Растроганный и польщенный нежной заботой, сэр Джон дал требуемое обещание, хоть и посмеялся над страхами Джин. Из-за любви добродушный джентльмен сделался слеп к явной странности просьбы, а новизна и романтичность приключения и тем более необходимость держать все в тайне не столько озадачили, сколько зачаровали сэра Джона. Вдобавок мысль о том, что он, пожилой человек, предпочтен сразу троим молодым и пылким поклонникам, тешила его тщеславие сильнее, чем он готов был признать. Он простился с Джин у ворот, но пошел домой далеко не сразу. Сэр Джон теперь чувствовал себя юношей и еще долго бродил по парку, мурлыча любовную песенку, позабыв и про вечернюю сырость, и про подагру, и про свои пятьдесят пять лет, ибо с того момента, как Джин обняла его за плечи, бремя возраста стало почти невесомым для сэра Джона. А Джин поспешила к себе в комнату, надеясь не столкнуться с Ковентри. Тем не менее, тот ее поджидал.

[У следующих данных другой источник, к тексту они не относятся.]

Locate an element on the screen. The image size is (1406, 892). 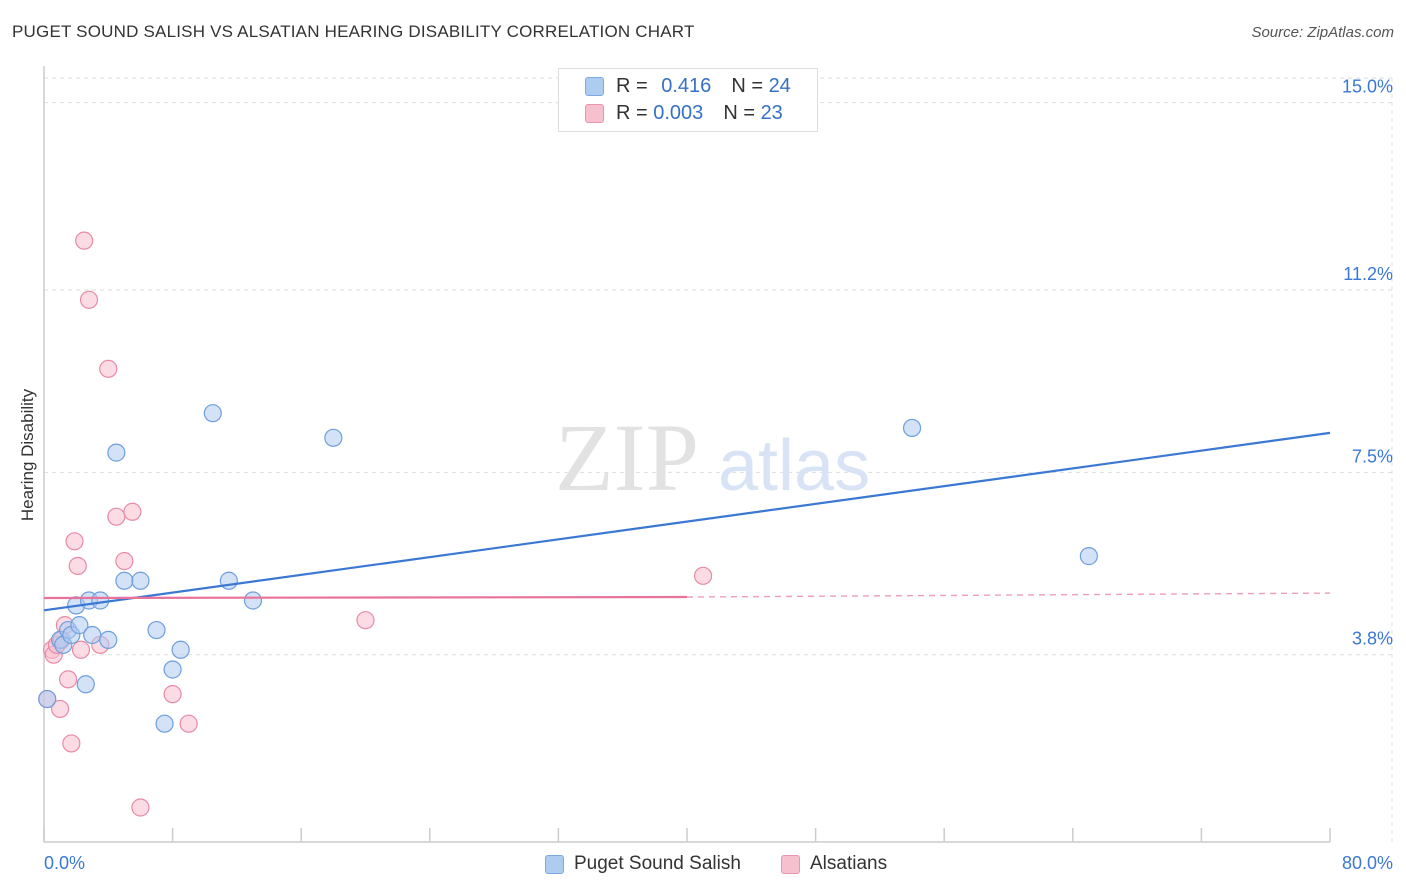
legend-n-value: 23 is located at coordinates (772, 112).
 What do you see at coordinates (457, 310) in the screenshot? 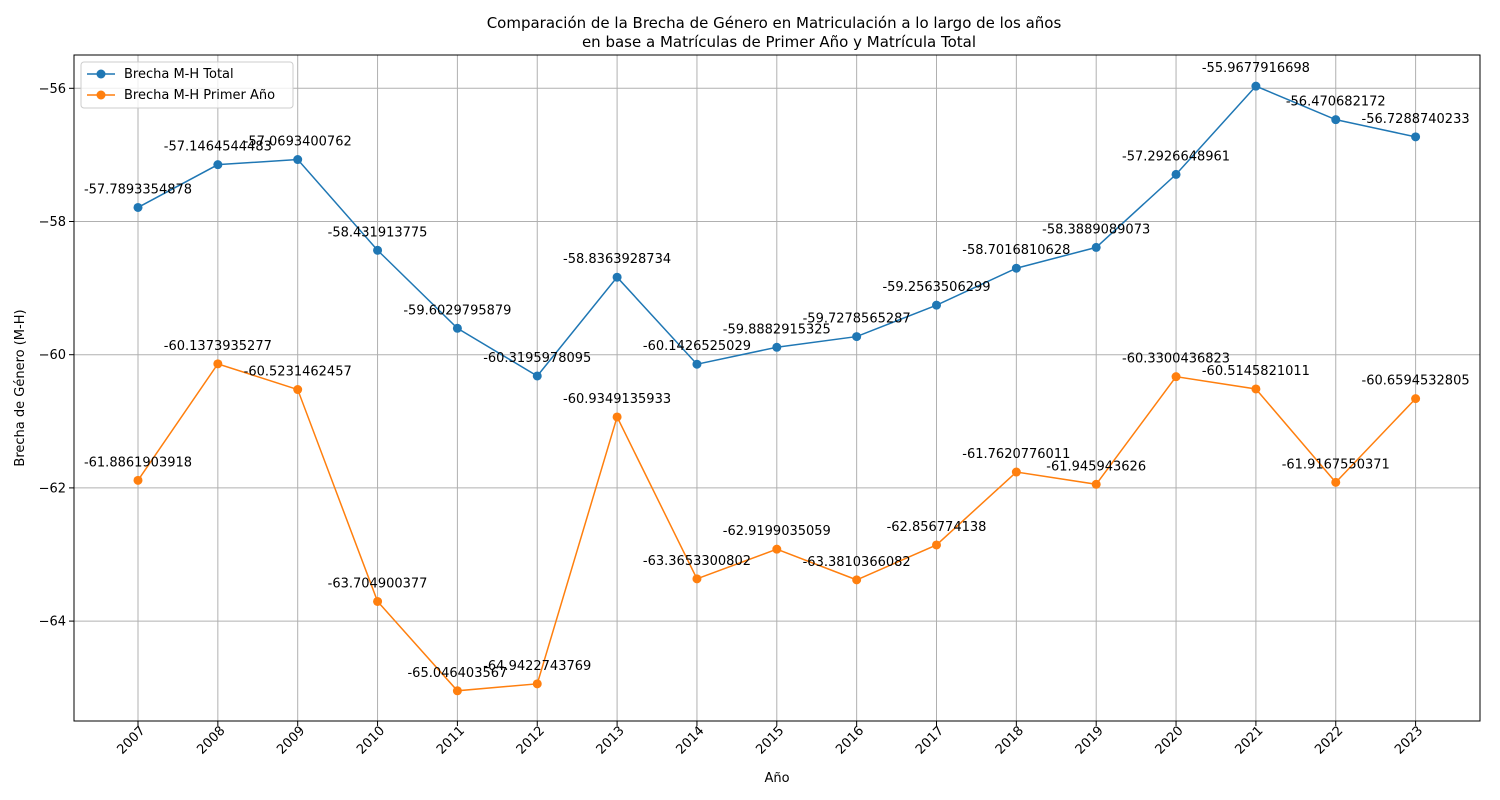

– Как вы могли? Почему задержались у дядюшки? Я весь извелся! – начал Ковентри укоряющим тоном, хватая Джин за руку и наклоняясь к ней с целью вглядеться в ее лицо, затененное полями шляпки. – Пойдемте в грот; мне предстоит сказать столь многое, и столь многое услышать, и столь многим насладиться…
– Я слишком утомлена. Позвольте мне пройти в свою комнату, я хочу лечь спать. Поговорим завтра. В саду сыро и зябко, и от всех волнений у меня разболелась голова.
Джин говорила с нотками досады, и Ковентри, вообразив, что она обижена из-за того, что он не зашел за ней в Холл, поспешил объясниться.
– Моя маленькая, моя бедная Джин, вам и впрямь необходим отдых, – начал он проникновенно. – Мы никак не поделим вас между собой, и вы это сносите без жалоб. Конечно, вы устали. Я должен был зайти за вами в Холл, но Люсия задержала меня, а когда я спохватился, оказалось, что у вас уже есть провожатый – старик-дядюшка собственной персоной. Учтите, я стану ревновать вас к нему, раз он проявляет такое рвение. А сейчас, прежде, чем мы расстанемся до утра, скажите мне только одно слово – да или нет? Я теперь свободен как ветер; я имею право говорить. Вы любите меня? Это я – тот счастливец, что покорил ваше сердце? Я дерзаю так думать; я дерзаю верить, что ваше выразительное лицо выдало вас; я дерзаю надеяться, что одержал победу там, где проиграли незадачливый Нед и неистовый Сидней.
– Прежде чем я вам отвечу, расскажите, как прошло объяснение с Люсией. Я имею право знать, – возразила Джин.
Ковентри замялся. Жалость и раскаяние взялись терзать его сердце, едва он вспомнил о несчастье бедняжки Люсии. А Джин настаивала: ей непременно хотелось услышать, как была унижена ее соперница. Молодой человек все молчал. Джин нахмурилась, затем вдруг подняла к нему лицо, озаренное нежнейшей улыбкой, а руку положила ему на предплечье, и взмолилась, выделив его имя единственно правильным способом – то есть произнеся его полуробко-полувосторженно:
– Прошу вас, расскажите, Джеральд!
Он не выдержал совокупности взгляда, прикосновения и интонации, взял ее маленькую руку и заговорил быстро, словно желая поскорее разделаться с неприятной обязанностью:
– Я сказал ей, что не люблю ее и не смогу полюбить; что до сих пор подчинялся желанию моей матушки и некоторое время чувствовал себя негласно связанным с нею, хотя мы никогда не говорили ни о какой любви. Но теперь, сказал я, мне нужна свобода, и я сожалею, что эта потребность в свободе не является обоюдной.
– А что вам ответила Люсия? Как она перенесла разрыв? – не унималась Джин, женским сердцем понимая, насколько сильно Люсию уязвила подобная отповедь.